O GUIDÃO DO GOVERNO ORGULHOSO DO AMAZONAS
Público e particular são produções humanas em coletividade. Não são noções inatas, mas aprendidas. Um ambiente ou objeto é tão público quanto são capazes de compreender-se para além de si mesmos e terem desenvolvido o senso de autonomia seus usuários.
Os recursos públicos não o são apenas pela força da palavra. Fato é que a corrupção é uma das expressões de uma sociedade reativa e fixada no estágio heteronômico. E o que dizer da corrupção do espaço público num parque?

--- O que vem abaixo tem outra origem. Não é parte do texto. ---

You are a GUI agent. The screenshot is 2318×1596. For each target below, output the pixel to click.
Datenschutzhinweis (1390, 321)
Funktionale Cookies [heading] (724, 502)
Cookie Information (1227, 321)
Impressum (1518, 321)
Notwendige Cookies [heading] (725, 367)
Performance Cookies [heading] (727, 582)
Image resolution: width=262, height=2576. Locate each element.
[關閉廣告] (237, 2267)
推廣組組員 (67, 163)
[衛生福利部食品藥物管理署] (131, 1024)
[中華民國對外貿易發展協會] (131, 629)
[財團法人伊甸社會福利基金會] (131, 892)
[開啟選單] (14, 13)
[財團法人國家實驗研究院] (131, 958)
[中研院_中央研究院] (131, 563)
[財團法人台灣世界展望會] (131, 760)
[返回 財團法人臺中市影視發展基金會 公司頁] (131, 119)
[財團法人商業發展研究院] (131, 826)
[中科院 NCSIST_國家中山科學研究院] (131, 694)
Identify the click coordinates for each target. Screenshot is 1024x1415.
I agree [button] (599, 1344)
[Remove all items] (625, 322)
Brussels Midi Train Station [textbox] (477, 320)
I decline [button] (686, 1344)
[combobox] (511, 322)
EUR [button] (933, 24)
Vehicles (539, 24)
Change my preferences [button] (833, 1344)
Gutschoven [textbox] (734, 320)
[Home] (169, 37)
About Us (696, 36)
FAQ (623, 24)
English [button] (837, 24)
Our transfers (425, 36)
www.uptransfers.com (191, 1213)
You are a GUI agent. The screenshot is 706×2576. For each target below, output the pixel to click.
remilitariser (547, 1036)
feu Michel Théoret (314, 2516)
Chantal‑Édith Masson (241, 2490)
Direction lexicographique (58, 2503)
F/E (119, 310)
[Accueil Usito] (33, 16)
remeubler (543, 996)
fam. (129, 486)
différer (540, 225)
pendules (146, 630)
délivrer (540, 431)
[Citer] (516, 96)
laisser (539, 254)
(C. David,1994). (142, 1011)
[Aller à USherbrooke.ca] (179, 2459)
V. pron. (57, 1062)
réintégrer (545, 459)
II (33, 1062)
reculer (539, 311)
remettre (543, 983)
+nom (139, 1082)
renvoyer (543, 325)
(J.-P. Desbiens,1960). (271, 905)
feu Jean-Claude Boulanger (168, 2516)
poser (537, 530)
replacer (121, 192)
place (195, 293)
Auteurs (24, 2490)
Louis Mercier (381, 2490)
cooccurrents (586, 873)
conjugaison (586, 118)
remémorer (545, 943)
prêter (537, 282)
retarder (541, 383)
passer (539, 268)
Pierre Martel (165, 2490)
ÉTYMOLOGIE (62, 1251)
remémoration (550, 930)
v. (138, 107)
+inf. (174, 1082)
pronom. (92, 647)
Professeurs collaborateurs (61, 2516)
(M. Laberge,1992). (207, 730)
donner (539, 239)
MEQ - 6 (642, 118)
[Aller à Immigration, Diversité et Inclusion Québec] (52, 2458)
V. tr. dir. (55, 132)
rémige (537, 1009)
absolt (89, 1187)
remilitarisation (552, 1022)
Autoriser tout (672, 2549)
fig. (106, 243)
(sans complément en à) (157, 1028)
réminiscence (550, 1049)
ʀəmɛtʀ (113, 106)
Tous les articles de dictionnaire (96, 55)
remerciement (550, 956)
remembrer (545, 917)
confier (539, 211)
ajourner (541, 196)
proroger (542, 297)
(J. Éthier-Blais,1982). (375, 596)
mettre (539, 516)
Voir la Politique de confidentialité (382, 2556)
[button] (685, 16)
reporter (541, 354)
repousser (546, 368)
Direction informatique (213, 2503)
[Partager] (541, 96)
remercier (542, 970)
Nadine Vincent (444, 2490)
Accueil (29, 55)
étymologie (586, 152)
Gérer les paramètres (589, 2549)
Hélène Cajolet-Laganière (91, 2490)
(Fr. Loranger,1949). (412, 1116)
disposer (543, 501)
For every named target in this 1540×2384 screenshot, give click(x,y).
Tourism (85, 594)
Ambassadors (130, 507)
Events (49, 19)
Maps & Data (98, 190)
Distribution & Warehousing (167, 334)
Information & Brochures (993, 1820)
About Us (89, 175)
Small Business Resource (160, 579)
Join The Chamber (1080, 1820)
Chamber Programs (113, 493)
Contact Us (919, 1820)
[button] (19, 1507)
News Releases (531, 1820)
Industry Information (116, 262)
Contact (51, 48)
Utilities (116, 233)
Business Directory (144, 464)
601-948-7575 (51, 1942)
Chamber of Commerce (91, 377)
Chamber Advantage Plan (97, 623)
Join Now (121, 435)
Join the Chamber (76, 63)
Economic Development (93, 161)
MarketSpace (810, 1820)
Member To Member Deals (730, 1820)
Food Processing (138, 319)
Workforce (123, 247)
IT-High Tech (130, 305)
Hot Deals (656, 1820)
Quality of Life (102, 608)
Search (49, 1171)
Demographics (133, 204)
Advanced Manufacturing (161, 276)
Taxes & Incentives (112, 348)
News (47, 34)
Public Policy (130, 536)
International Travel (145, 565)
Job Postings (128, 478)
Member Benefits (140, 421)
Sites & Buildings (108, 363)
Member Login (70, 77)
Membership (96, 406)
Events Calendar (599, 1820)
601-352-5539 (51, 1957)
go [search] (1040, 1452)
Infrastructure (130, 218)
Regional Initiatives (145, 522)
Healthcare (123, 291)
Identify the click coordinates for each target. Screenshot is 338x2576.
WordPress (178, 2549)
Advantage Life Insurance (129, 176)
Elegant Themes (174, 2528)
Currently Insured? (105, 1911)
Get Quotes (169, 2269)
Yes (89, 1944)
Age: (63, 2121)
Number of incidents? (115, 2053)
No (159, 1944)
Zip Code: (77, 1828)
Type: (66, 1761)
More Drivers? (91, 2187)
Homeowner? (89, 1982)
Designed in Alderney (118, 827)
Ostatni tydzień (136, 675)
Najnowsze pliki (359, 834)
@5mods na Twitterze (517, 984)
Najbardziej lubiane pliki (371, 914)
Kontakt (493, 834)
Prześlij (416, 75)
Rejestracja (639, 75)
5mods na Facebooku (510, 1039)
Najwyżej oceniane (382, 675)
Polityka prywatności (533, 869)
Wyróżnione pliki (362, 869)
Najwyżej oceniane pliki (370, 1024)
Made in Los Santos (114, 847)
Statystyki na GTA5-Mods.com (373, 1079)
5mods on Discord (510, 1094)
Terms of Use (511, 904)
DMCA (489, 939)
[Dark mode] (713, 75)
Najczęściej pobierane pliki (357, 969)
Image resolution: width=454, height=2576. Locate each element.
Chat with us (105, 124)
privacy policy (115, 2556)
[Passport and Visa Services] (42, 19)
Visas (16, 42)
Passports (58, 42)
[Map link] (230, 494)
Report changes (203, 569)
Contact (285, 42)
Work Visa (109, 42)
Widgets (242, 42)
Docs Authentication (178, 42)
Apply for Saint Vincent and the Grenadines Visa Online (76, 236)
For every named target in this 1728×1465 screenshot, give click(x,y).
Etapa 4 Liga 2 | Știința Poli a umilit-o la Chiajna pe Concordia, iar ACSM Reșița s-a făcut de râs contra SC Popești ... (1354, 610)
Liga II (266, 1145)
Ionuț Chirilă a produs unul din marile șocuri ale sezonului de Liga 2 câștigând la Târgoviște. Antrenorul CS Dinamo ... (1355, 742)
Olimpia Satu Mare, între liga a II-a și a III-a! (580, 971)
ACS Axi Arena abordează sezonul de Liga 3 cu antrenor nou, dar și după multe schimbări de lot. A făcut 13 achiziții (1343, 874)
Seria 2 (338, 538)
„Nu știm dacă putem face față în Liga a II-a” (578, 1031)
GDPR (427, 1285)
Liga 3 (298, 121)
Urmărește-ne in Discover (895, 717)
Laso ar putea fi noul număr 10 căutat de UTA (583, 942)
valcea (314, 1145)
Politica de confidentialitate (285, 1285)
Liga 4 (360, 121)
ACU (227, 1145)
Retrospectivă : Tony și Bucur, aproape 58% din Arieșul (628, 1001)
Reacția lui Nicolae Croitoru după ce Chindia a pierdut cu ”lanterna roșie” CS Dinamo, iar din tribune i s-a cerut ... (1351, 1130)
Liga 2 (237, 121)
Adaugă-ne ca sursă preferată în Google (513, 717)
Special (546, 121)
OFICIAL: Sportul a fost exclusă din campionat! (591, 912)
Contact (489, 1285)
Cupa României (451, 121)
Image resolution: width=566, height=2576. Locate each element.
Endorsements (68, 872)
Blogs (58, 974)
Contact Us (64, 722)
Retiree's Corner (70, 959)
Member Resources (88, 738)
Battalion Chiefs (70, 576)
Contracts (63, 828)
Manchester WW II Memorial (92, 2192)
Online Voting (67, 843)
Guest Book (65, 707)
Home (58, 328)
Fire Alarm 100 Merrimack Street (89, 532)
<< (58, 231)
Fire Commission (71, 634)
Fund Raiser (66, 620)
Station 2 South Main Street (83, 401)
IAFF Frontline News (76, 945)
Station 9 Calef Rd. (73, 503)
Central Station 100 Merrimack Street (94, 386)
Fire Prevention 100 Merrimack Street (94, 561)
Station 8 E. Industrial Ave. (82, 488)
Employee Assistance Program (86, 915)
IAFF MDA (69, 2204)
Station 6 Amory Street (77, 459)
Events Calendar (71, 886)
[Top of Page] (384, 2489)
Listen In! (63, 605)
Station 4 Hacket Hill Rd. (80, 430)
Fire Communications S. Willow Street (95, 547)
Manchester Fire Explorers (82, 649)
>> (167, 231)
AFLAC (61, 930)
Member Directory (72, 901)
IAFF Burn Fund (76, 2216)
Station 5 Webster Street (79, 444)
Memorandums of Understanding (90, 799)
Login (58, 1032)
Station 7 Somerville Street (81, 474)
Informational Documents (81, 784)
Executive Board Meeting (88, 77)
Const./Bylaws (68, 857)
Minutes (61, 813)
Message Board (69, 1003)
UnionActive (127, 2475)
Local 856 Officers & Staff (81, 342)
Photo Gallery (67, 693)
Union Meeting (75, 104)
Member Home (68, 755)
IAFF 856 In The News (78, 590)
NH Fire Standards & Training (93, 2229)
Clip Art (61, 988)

Ora, se um governo acha necessário que haja uma força coercitiva externa para “ordenar” o espaço do parque, a fim de estabelecer pré-definições espaciais normativas (cada qual com seu cada qual), é porque suas produções são ao mesmo tempo definidas e expressas pela heteronomia. Um governo sequelado e fixado a um estágio inferior do desenvolvimento moral e intelectual. E que subestima a capacidade de seus habitantes.
Não por acaso, enquanto os seguranças (que estão apenas cumprindo seu dever – ordem exógena) cuidam de colocar as coisas em ordem entre ciclistas e pedestres, na rua ao lado, motoristas andam na contramão, param na faixa, atravessam sinal fechado, estacionam na calçada, dão retorno onde é proibido, dentre outras irregularidades. Sinal da patologia normativa-paranóide de um governo que não consegue controlar o próprio guidão de seus atos.
Daí este governo, através das suas instâncias constitutivas, reproduzirem uma ambiência heteronormativa, seja dentro da sala de aula, seja na relação com os professores, seja no trato com a res publica, seja na incapacidade de acreditar que o seu povo é capaz de se organizar e usar soberanamente o espaço de uma praça, sem violência e sem necessidade de controle policialesco.
Talvez por isso, tomado nesta ambiência de retardamento intelectual e moral, o governo tenha eleito o Orgulho como mote e lema. Pelo menos nisso, eles estão certos!